The task: Show every line from the data below that includes "agent".

Stored data entries:
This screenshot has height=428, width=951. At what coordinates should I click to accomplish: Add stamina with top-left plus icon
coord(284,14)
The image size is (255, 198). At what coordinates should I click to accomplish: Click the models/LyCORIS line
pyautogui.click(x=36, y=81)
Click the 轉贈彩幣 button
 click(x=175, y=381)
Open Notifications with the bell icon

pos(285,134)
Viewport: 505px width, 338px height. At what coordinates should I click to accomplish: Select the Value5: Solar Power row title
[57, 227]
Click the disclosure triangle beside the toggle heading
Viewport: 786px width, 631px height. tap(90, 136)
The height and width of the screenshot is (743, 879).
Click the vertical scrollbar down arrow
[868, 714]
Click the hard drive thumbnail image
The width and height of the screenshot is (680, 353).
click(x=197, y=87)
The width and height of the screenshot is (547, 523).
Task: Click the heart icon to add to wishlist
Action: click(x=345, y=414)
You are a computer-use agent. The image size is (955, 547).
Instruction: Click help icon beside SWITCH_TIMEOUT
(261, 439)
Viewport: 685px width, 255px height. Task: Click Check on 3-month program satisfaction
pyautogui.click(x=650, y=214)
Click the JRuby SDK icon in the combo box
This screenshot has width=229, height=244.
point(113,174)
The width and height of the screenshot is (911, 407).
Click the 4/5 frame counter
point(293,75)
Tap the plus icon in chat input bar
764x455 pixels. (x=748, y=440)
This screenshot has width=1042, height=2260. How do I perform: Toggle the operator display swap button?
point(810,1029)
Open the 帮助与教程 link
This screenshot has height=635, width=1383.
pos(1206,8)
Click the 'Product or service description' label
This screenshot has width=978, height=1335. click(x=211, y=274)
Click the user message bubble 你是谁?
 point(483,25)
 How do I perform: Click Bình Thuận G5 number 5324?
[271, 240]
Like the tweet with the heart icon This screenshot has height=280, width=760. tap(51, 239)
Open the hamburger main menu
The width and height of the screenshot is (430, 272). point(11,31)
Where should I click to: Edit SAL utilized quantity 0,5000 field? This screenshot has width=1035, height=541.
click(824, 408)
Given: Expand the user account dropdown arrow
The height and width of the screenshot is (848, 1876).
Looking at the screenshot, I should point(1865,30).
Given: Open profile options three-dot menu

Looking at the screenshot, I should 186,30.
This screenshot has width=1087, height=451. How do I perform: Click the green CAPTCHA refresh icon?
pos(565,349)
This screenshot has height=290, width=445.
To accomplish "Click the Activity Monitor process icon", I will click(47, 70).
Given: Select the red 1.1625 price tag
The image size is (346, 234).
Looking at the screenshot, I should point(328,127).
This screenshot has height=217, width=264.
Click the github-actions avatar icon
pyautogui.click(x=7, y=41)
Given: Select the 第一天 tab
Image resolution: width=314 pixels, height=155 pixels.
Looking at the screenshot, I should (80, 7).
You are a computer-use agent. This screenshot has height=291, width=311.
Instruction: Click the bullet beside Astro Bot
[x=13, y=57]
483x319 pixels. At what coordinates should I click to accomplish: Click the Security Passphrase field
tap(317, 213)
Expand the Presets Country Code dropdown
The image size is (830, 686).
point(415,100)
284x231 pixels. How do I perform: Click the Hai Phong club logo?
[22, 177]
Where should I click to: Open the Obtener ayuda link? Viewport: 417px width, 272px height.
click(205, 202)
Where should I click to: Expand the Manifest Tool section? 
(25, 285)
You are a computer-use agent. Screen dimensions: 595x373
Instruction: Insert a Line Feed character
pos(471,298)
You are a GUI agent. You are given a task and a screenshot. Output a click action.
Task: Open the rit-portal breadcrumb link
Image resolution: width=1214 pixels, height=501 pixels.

Result for this task:
You are a computer-use agent. The image size is (955, 547).
You are a computer-use agent. This screenshot has height=291, width=311.
You are a computer-use agent. Screen dimensions: 595x373
You are a GUI agent. You are given a task and a screenshot. Output a click action.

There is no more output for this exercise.